An illuminating juxtaposition of keyboard giants bookending the Romantic age, by a pianist with a growing international reputation.
The Latvian pianist Georgijs Osokins made these recordings for Piano Classics between 2016 and 2018, and they attracted an enthusiastic critical response on their first issue. In Gramophone, Jeremy Nicholas welcomed a ‘powerful and cleanly articulated reading’ of Rachmaninoff’s Variations on a Theme of Chopin, while the paired transcriptions ‘provide further evidence of Osokins’s stylistic identification with Rachmaninoff’s idiom.’

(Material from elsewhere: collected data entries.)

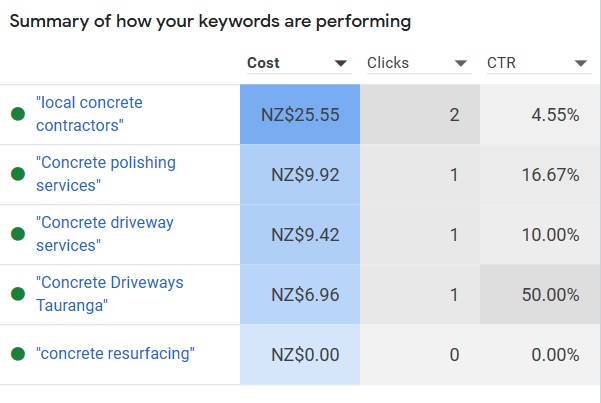Click the Clicks column header label

[388, 63]
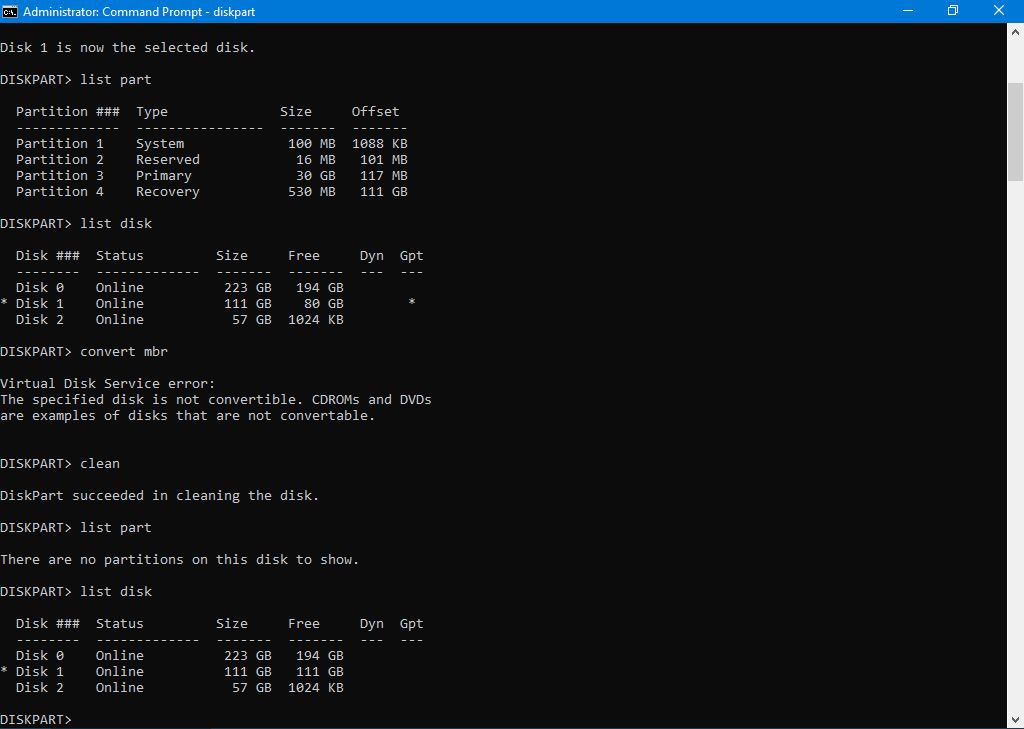Image resolution: width=1024 pixels, height=729 pixels.
Task: Place cursor at the last empty DISKPART> prompt
Action: [80, 720]
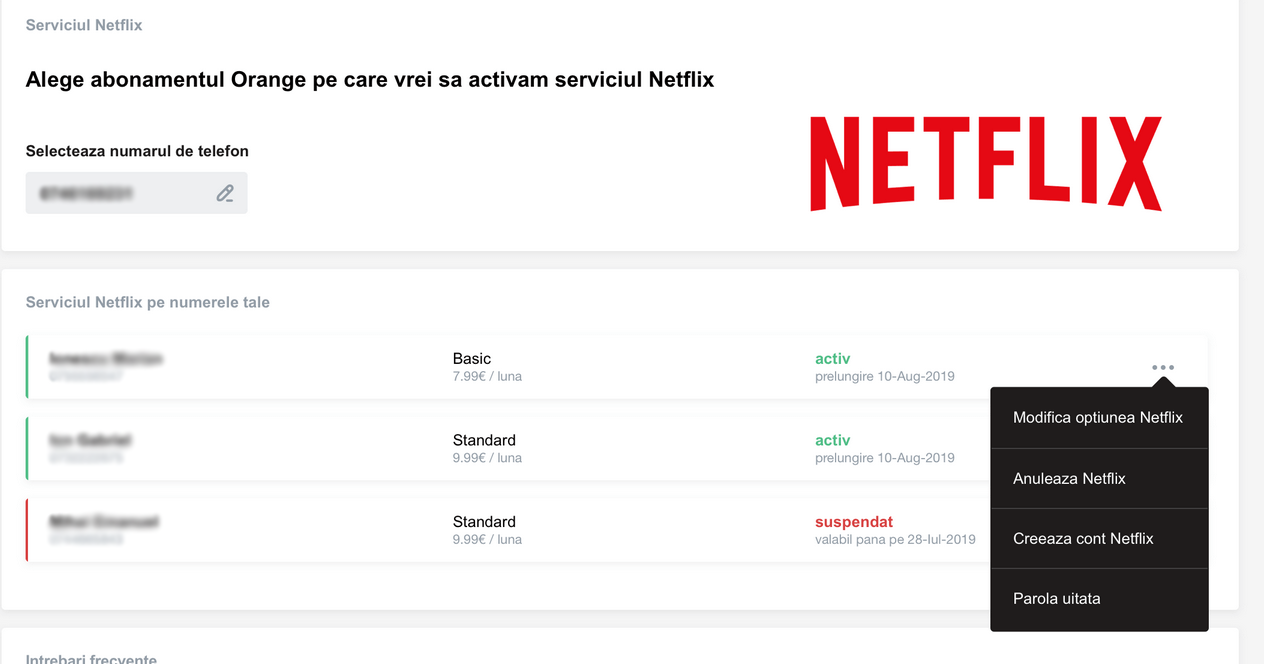Select 'Modifica optiunea Netflix' from the menu
Viewport: 1264px width, 664px height.
click(1099, 417)
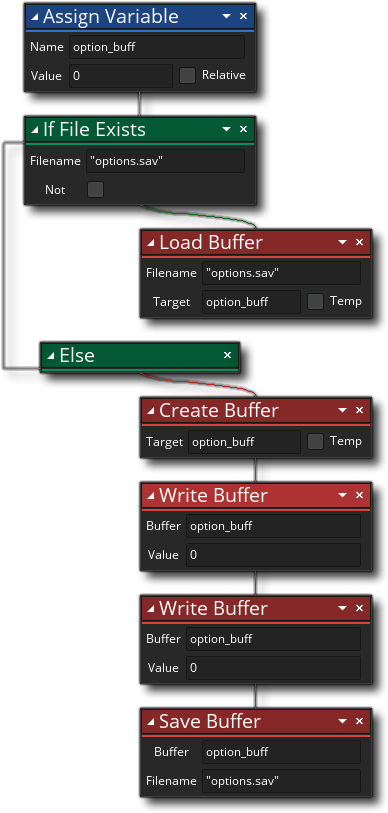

The Chopin album was made shortly after Osokins placed himself among the medal winners at the 2015 Chopin competition in Warsaw, where he divided opinion with interpretations which many found radical. Yet the coherence of his thinking is powerfully evident from the sequence which charts the ‘late’ thinking and keyboard writing of Chopin, as it ventures into poetic territories hitherto unexplored even by him, from the Third Piano Sonata through to the visionary Polonaise-Fantaisie. These are works that will perennially challenge and reward the most adventurous minds and musicians in any generation, and with this album Osokins placed himself among their number.
In the following decade, Osokins has gone on to win first prize at the 2018 Manhattan International Music Competition in New York, and make an acclaimed debut at the Salzburg Festival, as well as several other recordings. He has also become the youngest-ever recipient of the Latvian Grand Music Award, the highest honour in the Latvian music industry. Such awards are recognition of the artistry which illuminates this album: a piercing musicianship which places itself at the service of the composer.